Given the lack of U.S. national surveillance data on this topic, my colleagues and I decided to study trends in the performance of mitral valve surgery, as well as postsurgery hospital readmission (30 days) and mortality (30 days and 1 year), for all Medicare fee-for-service beneficiaries from 1999 through 2008. Our results, published in May, included several key findings:
1. Mitral valve surgery patients are getting older: The overall rate of surgery remained relatively constant from 1999 through 2008, but the percentage of surgery patients who were age 85 or older increased from 8.8% to 12.7%.
2. Risk-adjusted mortality declined dramatically, both at 30 days (from 8.1% to 4.2%) and at 1 year (from 15.3% to 9.2%).
3. Risk-adjusted hospital readmission declined modestly (from 23.0% to 21.0%).
4. Improvements were generally seen across age, sex, and race subgroups, but mortality rates remained higher for women than for men − and for nonwhites than for whites − throughout the 10-year period.

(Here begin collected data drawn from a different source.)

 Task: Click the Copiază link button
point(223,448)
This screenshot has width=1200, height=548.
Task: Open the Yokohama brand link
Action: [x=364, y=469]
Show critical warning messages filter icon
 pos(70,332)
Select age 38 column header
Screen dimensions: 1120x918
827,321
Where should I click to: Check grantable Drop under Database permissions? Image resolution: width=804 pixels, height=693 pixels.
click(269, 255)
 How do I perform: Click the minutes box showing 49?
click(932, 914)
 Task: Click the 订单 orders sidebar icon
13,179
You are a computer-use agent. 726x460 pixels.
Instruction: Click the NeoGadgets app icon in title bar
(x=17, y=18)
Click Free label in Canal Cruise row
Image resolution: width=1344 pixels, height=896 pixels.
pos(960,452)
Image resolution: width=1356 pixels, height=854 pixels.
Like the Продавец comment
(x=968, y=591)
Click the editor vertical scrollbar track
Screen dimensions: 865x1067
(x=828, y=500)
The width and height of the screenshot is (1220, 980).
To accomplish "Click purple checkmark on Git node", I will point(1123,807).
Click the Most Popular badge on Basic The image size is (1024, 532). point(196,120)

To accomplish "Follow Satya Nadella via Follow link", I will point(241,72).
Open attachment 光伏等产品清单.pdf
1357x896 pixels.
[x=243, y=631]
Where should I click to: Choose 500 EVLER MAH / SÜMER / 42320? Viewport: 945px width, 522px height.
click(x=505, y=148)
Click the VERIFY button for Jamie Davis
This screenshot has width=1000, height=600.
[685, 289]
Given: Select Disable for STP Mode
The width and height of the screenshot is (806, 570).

Our study was not designed to explore the reasons for improvement. Possible contributors are the increasing rates of mitral valve repair, lower postoperative complications, and changes in referral patterns (e.g., being referred for surgery earlier).
Will these findings change your practice? What are your considerations as you decide whether to refer elderly patients for mitral valve surgery?